Il peggioramento della situazione economica potrebbe spingere l'Ue a chiedere aggiustamenti al bilancio. Bruxelles punta il dito contro reddito di cittadinanza e quota 100: “Riducono la crescita”

Il rischio di una manovra-bis è più che concreto. Almeno stando alle indiscrezioni che circolano a Bruxelles e alle dichiarazioni di Pierre Moscovici. Il commissario Ue agli Affari economici sembra determinato a non lasciare l'incarico prima di aver chiuso la partita sulla legge di bilancio dell'Italia: quando è stato dato l'ok alla prima manovra del governo gialloverde, ha detto Moscovici, “la crescita economica prevista per l'Italia nel 2019 era dell'1%, mentre dati più recenti ci dicono che non sarà sicuramente così, quindi dovremo ridiscutere con le autorità italiane a maggio”. Parole che sanno di avvertimento.

Il report sull'Italia

Del resto, il report sulla situazione dell'economia italiana, che la Commissione renderà noto la prossima settimana, dovrebbe contenere accuse pesanti alle scelte politiche dell'esecutivo Conte, in particolare ai due pilastri della manovra: il reddito di cittadinanza e quota 100. Secondo quanto anticipato da Repubblica, gli esperti di Bruxelles sostengono che le due misure non genereranno gli effetti benefici sperati dal premier Giuseppe Conte e dai vicepremier Luigi Di Maio e Matteo Salvini. Anzi, “riducono la crescita”. 

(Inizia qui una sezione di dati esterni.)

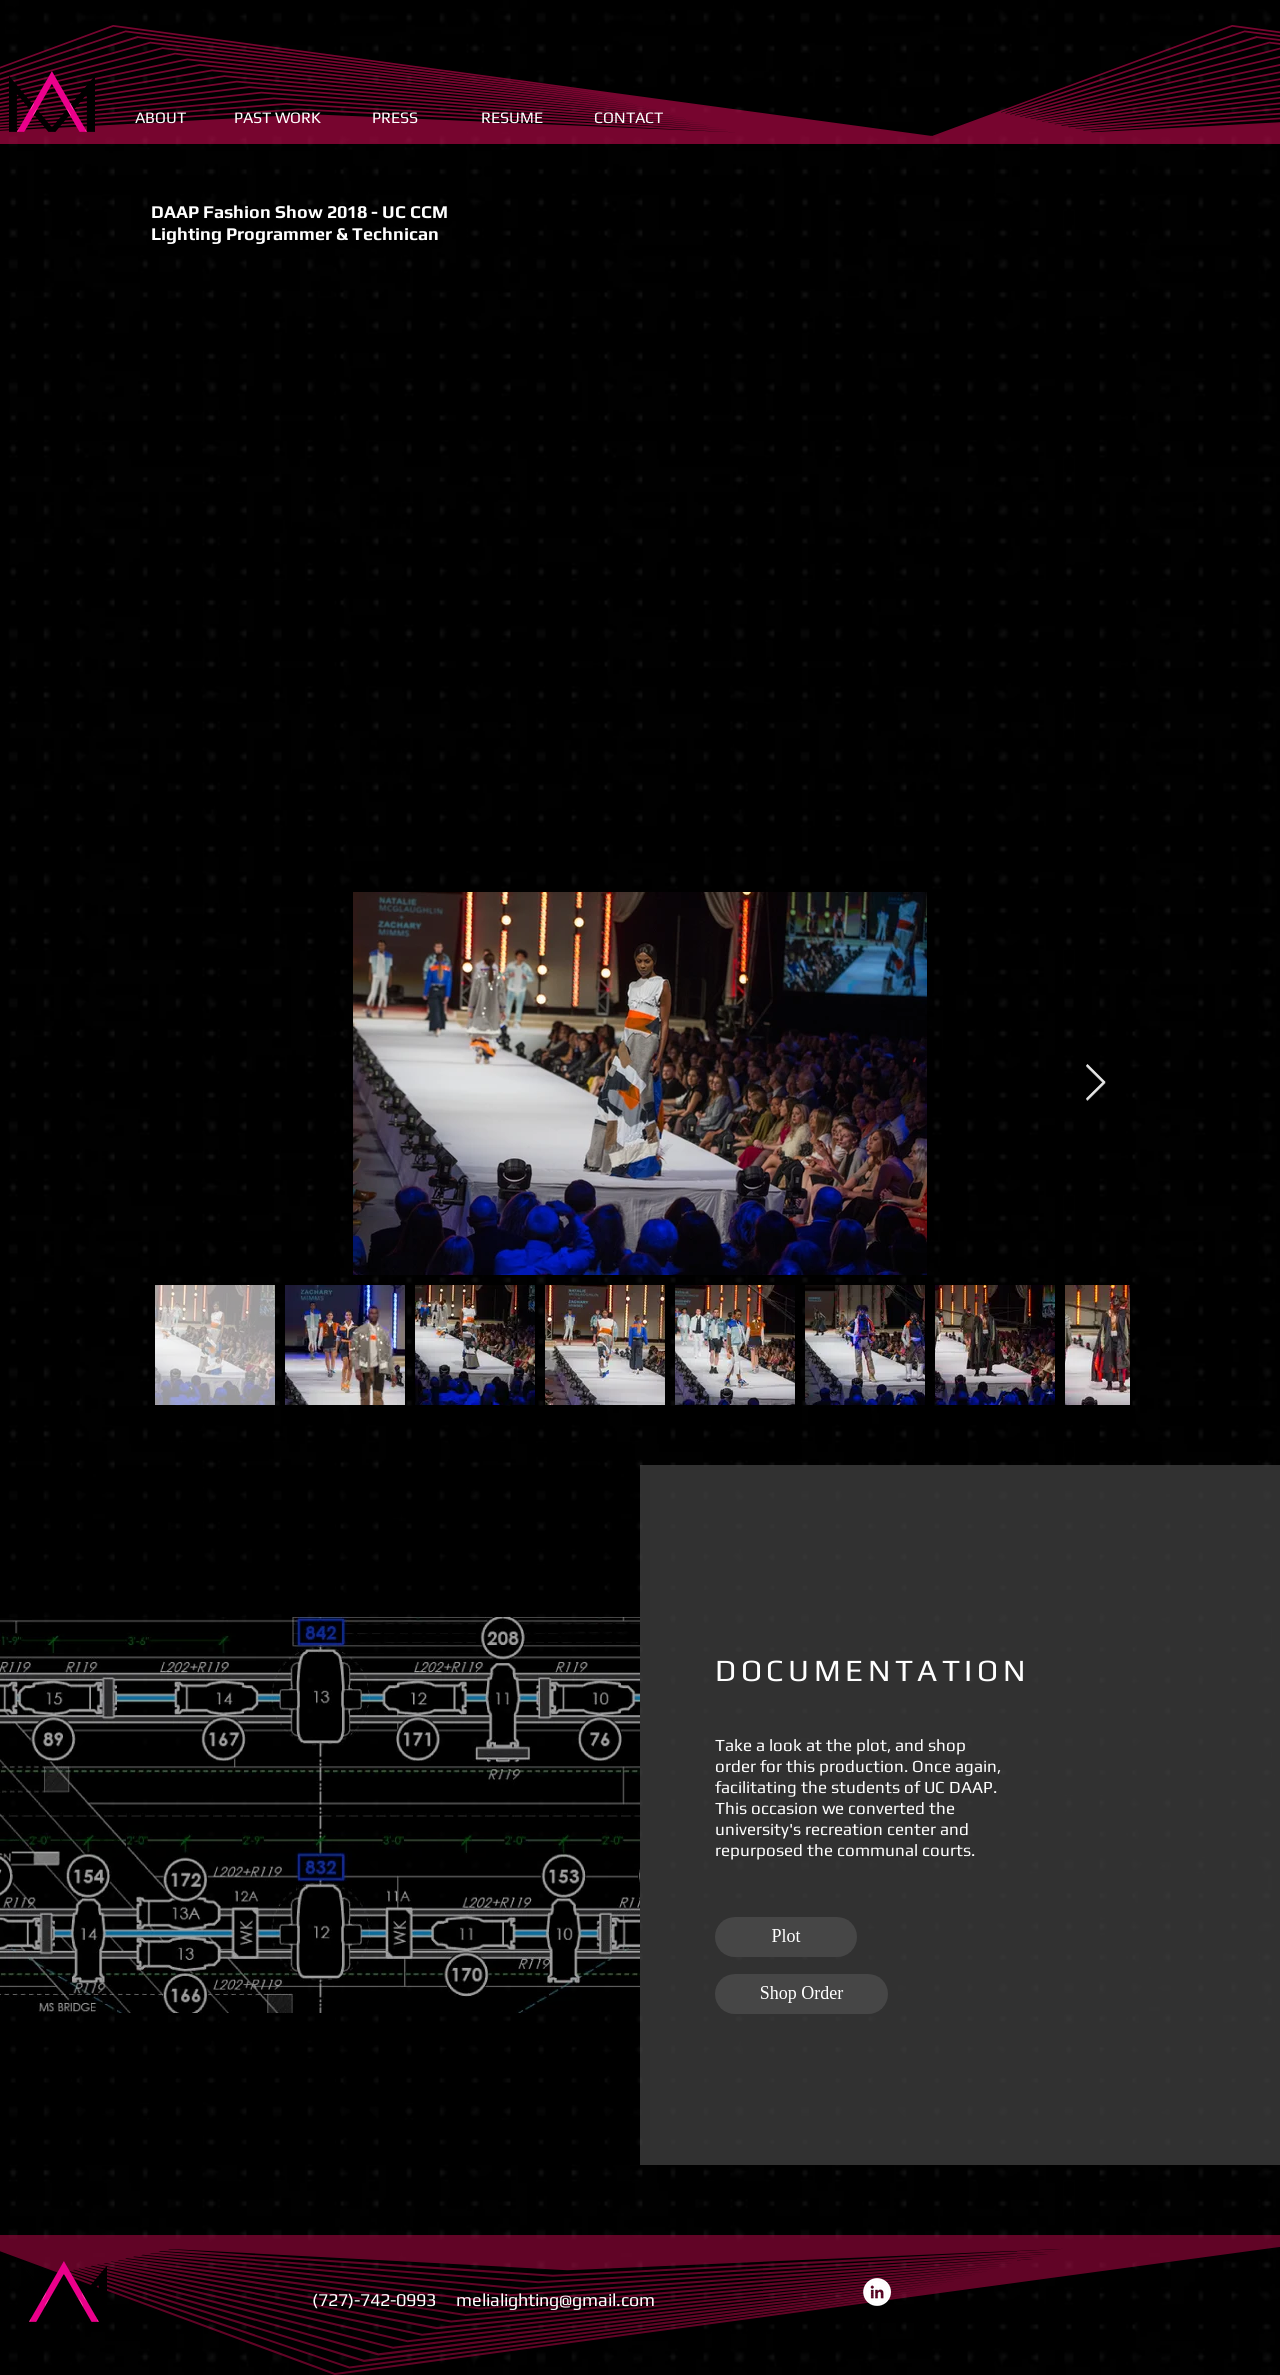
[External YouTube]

La Commissione prevede “effetti nefasti per Pil, deficit e debito”. Previsioni che se confermate dai primi dati trimestrali sull'economia italiana, potrebbero riaprire il tavolo delle trattative tra Roma e Bruxelles a maggio, nel pieno delle elezioni europee. E far rispolverare a Moscovici e colleghi la minaccia di una procedura d'infrazione. Per scongiurarla, potrebbe essere necessaria una manovra-bis. Una eventualità che Conte e Salvini si sono affrettati a smentire nelle ultime ore.

25 miliardi di "buco"?

Ma al di là delle dichiarazioni, sostiene l'Ansa, i due partiti di governo sarebbero consapevoli dei rischi per l'Italia. E starebbero già confrontandosi, in modo anche duro, sulle contromosse. Quanto messo da parte a dicembre per scongiurare futuri ritocchi alla legge di bilancio, ossia 2 miliardi, potrebbe non bastare: “Il conto fatto dai tecnici, viene riferito in ambienti parlamentari, arriverebbe a sfiorare i 25 miliardi di euro – scrive l'Ansa - Un intervento di tale portata sarebbe però da escludere prima dell'estate e il governo sarebbe piuttosto orientato eventualmente, si ragiona ancora in ambienti parlamentari, a una correzione parziale tra gli 8 e i 9 miliardi, in attesa della legge di bilancio d'autunno. Che tra l'altro ha già una dote ingombrante a causa della promessa, ribadita ancora una volta da Conte, di disinnescare le clausole Iva”.

La coperta, insomma, è cortissima. Mentre l'impegno finanziario richiesto da reddito di cittadinanza e quota 100 richiede grandissimi sforzi di copertura. E forse rinunce che né Salvini, né Di Maio intendono fare, tanto più sotto campagna elettorale. E' anche vero che il voto arriverà prima delle eventuali decisioni tecniche che il governo prenderà (attese per l'estate) e questo darà la possibilità a Lega e M5s di prendere tempo. Magari rispolverando le accuse di austerity a Bruxelles. Nella speranza che dalle europee arrivi quel cambiamento negli assetti di potere dell'Ue che darebbe alla maggioranza gialloverde più potere contrattuale.